L’influenceur algérien installé légalement en France, “Doualemn”, de son vrai nom Boualem Naman, que le ministre français de l’Intérieur Bruno Retailleau a tenté d’expulser le 9 janvier dernier, est passé devant le juge à Montpelliers lundi dernier.
Poursuivi pour “provocation non suivie d’effet à commettre un crime ou un délit”, le parquet a requis contre lui six mois de prison avec sursis. La décision a été mise en délibéré au 6 mars.
Le ministre français de l’Intérieur a tenté de faire du dossier de cet influenceur une affaire d’Etat.
Arrêté le 3 janvier, à la suite du signalement d’une de ses vidéos, dans laquelle il se serait rendu responsable de supposés appels à la violence contre un opposant algérien, Bruno Retailleau a décidé d’accélérer son expulsion alors que son procès était programmé pour le 24 février.
Ainsi, le 9 janvier, il avait été mis dans un avion en direction d’Alger. Sur place, les autorités algériennes ont refusé de le laisser débarquer.
Dès le lendemain, le ministre français de l’Intérieur a commencé une campagne contre l’Algérie.

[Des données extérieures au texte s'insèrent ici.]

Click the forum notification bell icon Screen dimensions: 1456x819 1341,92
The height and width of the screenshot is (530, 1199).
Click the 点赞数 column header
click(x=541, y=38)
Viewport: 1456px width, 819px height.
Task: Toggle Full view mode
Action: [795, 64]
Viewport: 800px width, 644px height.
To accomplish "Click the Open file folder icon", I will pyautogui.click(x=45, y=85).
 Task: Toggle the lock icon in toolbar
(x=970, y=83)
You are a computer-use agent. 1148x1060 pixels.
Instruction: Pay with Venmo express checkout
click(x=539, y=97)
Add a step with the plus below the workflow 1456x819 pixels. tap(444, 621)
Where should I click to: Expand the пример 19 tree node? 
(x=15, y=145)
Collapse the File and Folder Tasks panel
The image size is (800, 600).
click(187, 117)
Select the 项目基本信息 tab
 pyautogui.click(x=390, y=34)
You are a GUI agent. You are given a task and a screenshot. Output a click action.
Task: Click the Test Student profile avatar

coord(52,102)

Le ministère algérien des Affaires étrangères a réagi le 11 janvier en expliquant que cette expulsion est en contradictions avec des “dispositions pertinentes de la Convention consulaire algéro-française du 24 mai 1974”, dans la mesure où “la partie française n’a cru devoir informer la partie algérienne ni de l’arrestation, ni de la mise en garde à vue, ni de la détention, ni encore de l’expulsion du ressortissant en cause”.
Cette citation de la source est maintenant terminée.